The International Monetary Fund (IMF) predicts that by the end of 2022, per capita income in developing countries will decrease by 22 percent compared to pre-crisis expectations, according to the blog of IMF Managing Director Kristalina Georgieva, posted on the organization’s
"We estimate that, by the end of 2022, cumulative per capita income will be 13 percent below pre-crisis projections in advanced economies—compared with 18 percent for low-income countries and 22 percent for emerging and developing countries excluding China.

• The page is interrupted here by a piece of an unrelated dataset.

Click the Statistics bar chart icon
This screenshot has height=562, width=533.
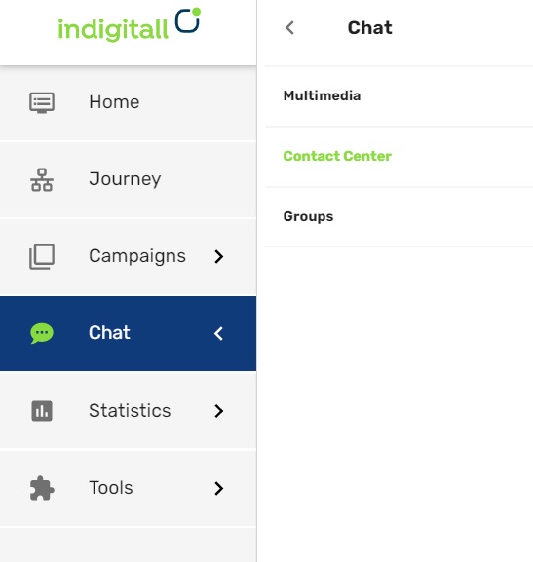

This projected hit to per capita income will increase by millions the number of extremely poor people in the developing world," Georgieva noted.
She added that before the crisis, income gaps between advanced economies and 110 emerging and developing countries would narrow over 2020–22. Only 52 economies will be catching up during that period, while 58 are set to fall behind.
This is partly because of the uneven access to vaccines, she said.
"Last year, advanced economies on average deployed about 24 percent of GDP in fiscal measures, compared with only 6 percent in emerging markets and less than 2 percent in low-income countries." Georgieva added.
One risk going forward—especially in the face of diverging recoveries—is the potential for market volatility in response to changing financial conditions, she noted.
"Major central banks will need to carefully communicate their monetary policy plans to prevent excess volatility in financial markets, both at home and in the rest of the world," she said.